Like you said, they are not all non-profits or social enterprise businesses. One of the companies makes brass forks. Brass forks! What is this thing?!?

I don’t even know what that is or what it does but i know it’s not what you would typically characterize as social enterprise.

And yet, the company that makes it, FAVI, which is based in France, is the last man standing in a race to the bottom whereby all other manufacturers are now firmly based in mainland China.

So how did they achieve this? If you ask Mr. Laloux it was because the CEO took a huge gamble and fundamentally restructured the organization of his company to reflect his values (that people are inherently good and trustworthy and not thieves, that pride in one’s work trumps punching time cards, that the relationship with a customer is worth far more than the revenue they generate) and intrinsically his employees agreed with these values (albeit these sentiments had been on life support at the time of the CEO’s changes, ground down to a pulp by popular practices).

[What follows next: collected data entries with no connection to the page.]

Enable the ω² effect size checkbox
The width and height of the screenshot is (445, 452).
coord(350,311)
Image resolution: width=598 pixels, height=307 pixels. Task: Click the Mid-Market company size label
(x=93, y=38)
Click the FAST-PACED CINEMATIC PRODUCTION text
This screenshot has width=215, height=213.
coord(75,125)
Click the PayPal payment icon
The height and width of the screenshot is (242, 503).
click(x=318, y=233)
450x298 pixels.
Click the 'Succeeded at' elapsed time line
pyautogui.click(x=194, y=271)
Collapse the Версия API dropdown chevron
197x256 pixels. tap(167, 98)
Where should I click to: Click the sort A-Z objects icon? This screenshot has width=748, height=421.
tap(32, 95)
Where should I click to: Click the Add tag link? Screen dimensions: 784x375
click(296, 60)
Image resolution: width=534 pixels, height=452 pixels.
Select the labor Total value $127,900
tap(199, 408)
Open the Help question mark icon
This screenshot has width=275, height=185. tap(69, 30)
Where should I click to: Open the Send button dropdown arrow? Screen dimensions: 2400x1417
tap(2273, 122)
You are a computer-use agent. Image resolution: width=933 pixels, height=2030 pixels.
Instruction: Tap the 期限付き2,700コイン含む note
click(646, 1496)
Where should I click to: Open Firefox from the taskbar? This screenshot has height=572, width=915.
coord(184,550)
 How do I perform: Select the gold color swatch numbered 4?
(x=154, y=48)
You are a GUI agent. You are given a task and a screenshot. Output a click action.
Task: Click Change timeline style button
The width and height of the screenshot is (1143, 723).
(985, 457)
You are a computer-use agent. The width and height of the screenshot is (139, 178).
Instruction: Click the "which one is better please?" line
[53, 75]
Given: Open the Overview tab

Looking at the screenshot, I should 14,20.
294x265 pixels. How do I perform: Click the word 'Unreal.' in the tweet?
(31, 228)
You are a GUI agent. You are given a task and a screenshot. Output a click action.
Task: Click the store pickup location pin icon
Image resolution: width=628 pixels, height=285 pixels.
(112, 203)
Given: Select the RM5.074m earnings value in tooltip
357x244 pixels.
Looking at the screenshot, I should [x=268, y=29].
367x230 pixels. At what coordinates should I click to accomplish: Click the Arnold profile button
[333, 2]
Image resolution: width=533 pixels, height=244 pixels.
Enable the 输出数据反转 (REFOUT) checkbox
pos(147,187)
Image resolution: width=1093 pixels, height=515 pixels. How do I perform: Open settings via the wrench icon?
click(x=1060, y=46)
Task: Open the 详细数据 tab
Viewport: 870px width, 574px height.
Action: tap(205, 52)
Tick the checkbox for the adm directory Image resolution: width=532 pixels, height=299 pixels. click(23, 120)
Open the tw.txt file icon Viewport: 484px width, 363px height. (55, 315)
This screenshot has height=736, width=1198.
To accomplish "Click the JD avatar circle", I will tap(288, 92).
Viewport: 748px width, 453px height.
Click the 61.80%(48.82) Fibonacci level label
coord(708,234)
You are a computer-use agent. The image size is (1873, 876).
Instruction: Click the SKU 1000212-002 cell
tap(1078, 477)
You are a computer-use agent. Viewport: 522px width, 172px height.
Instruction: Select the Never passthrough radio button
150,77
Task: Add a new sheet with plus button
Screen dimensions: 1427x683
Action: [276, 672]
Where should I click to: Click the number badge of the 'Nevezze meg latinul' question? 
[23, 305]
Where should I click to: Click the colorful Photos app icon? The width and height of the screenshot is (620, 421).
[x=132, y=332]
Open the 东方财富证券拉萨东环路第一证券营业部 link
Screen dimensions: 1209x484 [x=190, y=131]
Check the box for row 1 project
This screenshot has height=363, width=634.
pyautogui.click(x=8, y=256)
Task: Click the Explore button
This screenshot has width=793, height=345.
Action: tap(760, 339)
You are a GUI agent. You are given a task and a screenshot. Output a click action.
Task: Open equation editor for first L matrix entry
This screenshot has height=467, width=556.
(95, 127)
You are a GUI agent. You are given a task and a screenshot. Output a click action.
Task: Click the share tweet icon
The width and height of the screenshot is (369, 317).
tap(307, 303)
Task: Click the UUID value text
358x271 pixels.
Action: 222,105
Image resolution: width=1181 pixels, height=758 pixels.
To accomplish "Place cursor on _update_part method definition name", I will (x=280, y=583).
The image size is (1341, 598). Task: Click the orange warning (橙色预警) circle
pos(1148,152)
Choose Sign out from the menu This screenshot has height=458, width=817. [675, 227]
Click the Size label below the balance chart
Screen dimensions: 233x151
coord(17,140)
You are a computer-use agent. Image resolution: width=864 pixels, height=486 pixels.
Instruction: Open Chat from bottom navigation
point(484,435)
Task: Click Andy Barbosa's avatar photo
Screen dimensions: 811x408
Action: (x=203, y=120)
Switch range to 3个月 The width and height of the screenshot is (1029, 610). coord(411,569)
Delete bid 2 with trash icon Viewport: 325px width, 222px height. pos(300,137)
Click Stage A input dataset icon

A success story to be sure, but what I believe Mr. Laloux fails to key in on is the underlying commonality between each of these success stories. Yes they have strong values. Yes they took a chance on a new organizational paradigm. Yes they are potentially models for a “new way” of doing business.

But Why?

In my opinion, what they all got right above all else was they have a much more accurate and holistic view of what “quality” is.

If you ask a VC or PE investor what makes a quality firm, he or she will probably reply with something along the lines of “a strong growth trajectory”, “high barriers to entry” or “an attractive P/E/G ratio or revenue multiple” or some nonsense. They are completely missing the point.

What makes a quality firm is its relationships. Period. End of story.

A firm whose internal and external relationships are aligned (imagine magnetic atoms pointing all in the same direction) with a concept of high quality or connectedness will, over time, find some degree of “success”. Maybe not in purely numeric terms but perhaps along a much more important quotient, a feeling of fulfillment and of contribution (believe it or not these concepts are not mutually exclusive with the concept of profitability).

The employees are connected with the management, the customers are connected with the firm. This may sound like new age mumbo jumbo but it’s not. Any time you experience a product or service and think “wow”, it is a possible sign that you have experienced a new connection with the collection of individuals who created or provided it. This feeling of resonance is a connection that has formed between you and that group.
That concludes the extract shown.